Above is a picture you won’t see very often – it’s the very first cask of new-make spirit, which was filled at the end of last year. Distilling started just before Christmas so there are just a few casks marked 2017, and as you can see, this is Cask 01, with the signatures of the Distillery Manager Gary, the owners Drew and Helen, and one or two others I haven’t identified yet.

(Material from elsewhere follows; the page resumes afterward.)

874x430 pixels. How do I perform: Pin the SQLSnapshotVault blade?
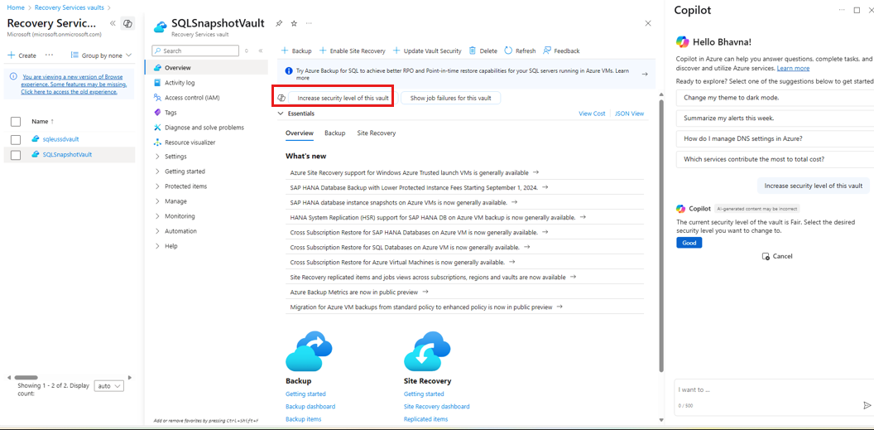coord(279,23)
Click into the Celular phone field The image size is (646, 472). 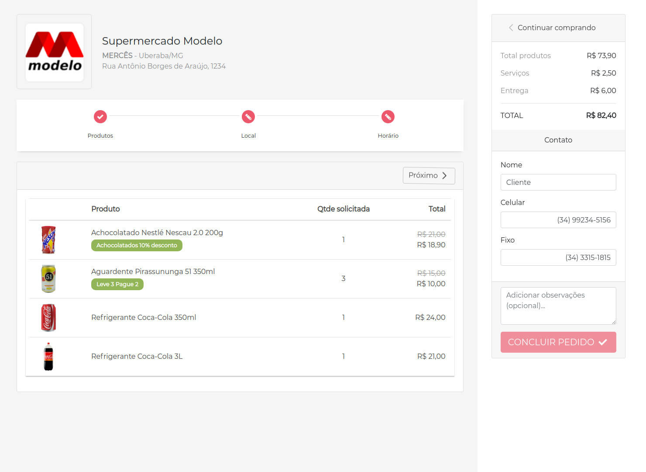[558, 220]
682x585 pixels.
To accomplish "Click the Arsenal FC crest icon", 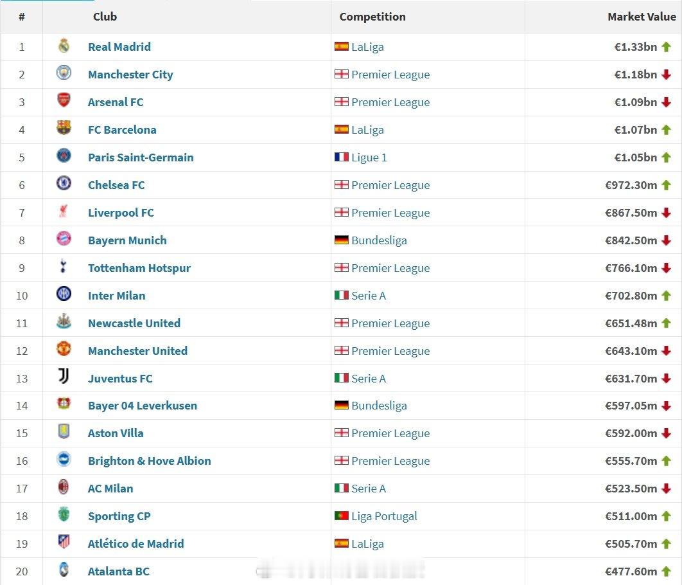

The timing of this is both good and bad for me. Good, because my studies are about to end and I need some gainful employment; bad because I’m still writing up my dissertation and could have done with just another week or two of no extra duties. However it’s only a few tours before the magic dissertation hand-in date so I’ll manage. It’s been most timely that my research project is also about distilling – learning for each has reinforced learning for the other. Distillation is such a rich, fascinating field of enquiry however, that the more I learn, the more ignorant I feel! i.e. the more I know that I don’t know … Maybe that’s a good thing and it certainly keeps me on my toes. Here’s a picture of our low wines in the sensory lab at Abertay – after testing these five, we chose the best and gave it a second distillation and another testing. STV came and filmed us on the job last Tuesday; it’s been a week of brass-necking it.

FSCN0356.JPG That’s all for now; back to the chapter on ‘potential for commercialisation’. Only another week and a half and phew, phew, phew, it’ll all be over. And I’ll have time to learn more thoroughly the history, culture and provenance of my new place of work. And John, here’s wishing you a quick recovery!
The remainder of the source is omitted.